_Exercise data_

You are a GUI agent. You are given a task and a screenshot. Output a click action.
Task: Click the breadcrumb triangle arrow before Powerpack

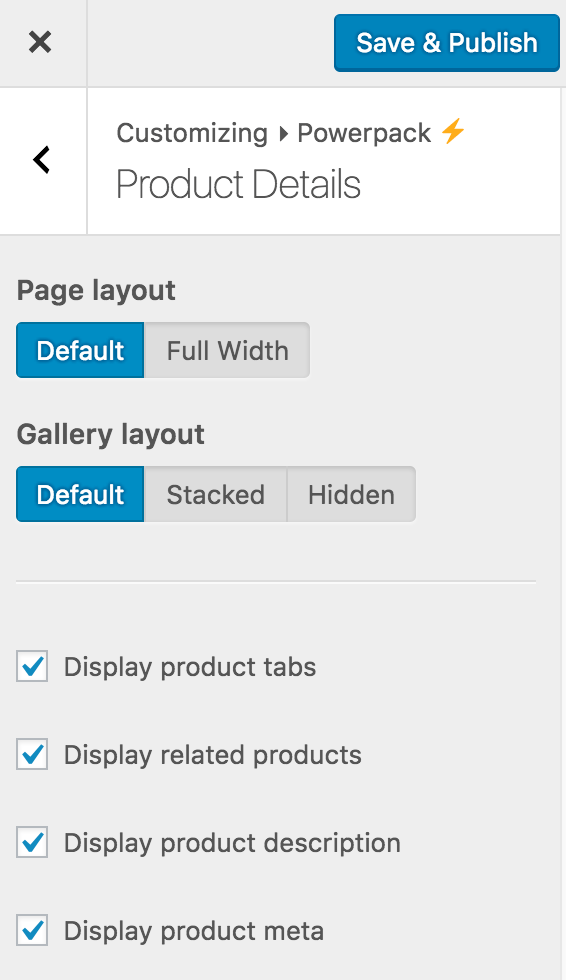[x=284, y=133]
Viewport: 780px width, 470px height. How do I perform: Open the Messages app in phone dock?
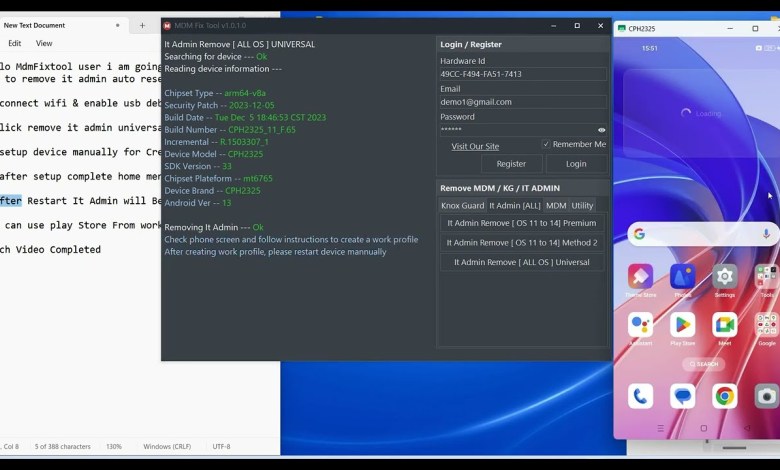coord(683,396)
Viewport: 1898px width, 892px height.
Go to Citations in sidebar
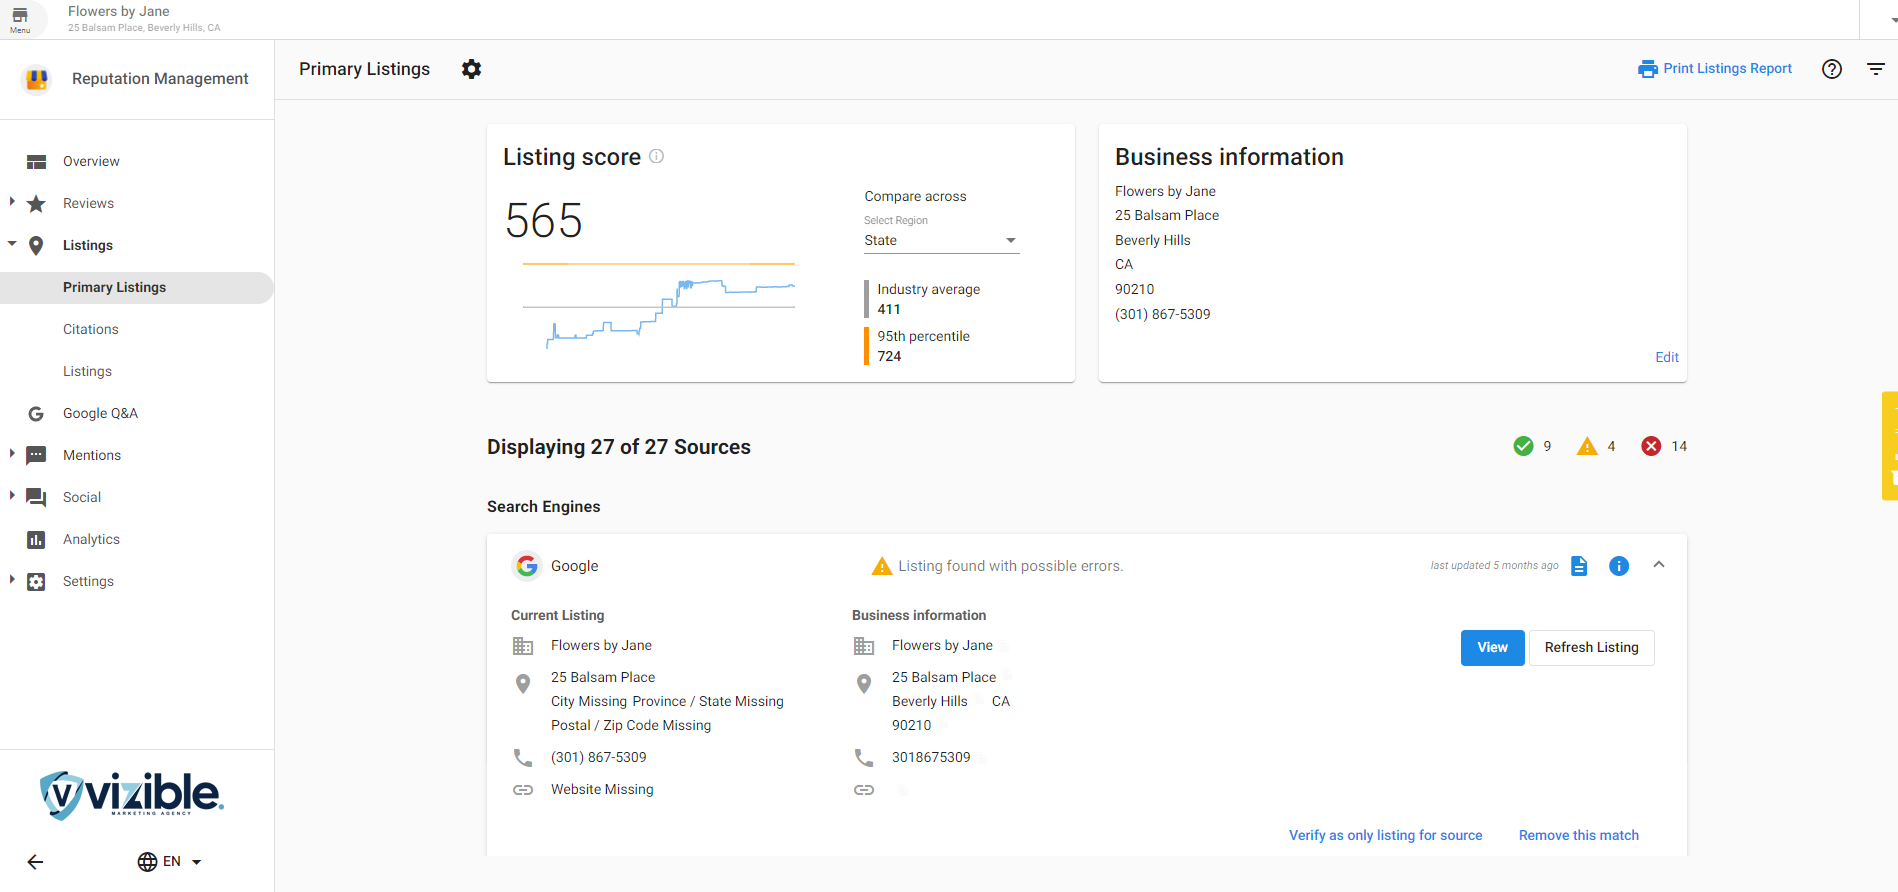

_Required task_
Write out all the lines of the records above again, requests included, and raise each coordinate in the answers by 29. Leave the pictures out of your answer.

_Solution to the exercise_
You are a GUI agent. You are given a task and a screenshot. Output a click action.
Task: Click the breadcrumb triangle arrow before Powerpack

[x=313, y=162]
Viewport: 780px width, 470px height. How do I perform: Open the Messages app in phone dock?
coord(712,425)
Viewport: 1898px width, 892px height.
Go to Citations in sidebar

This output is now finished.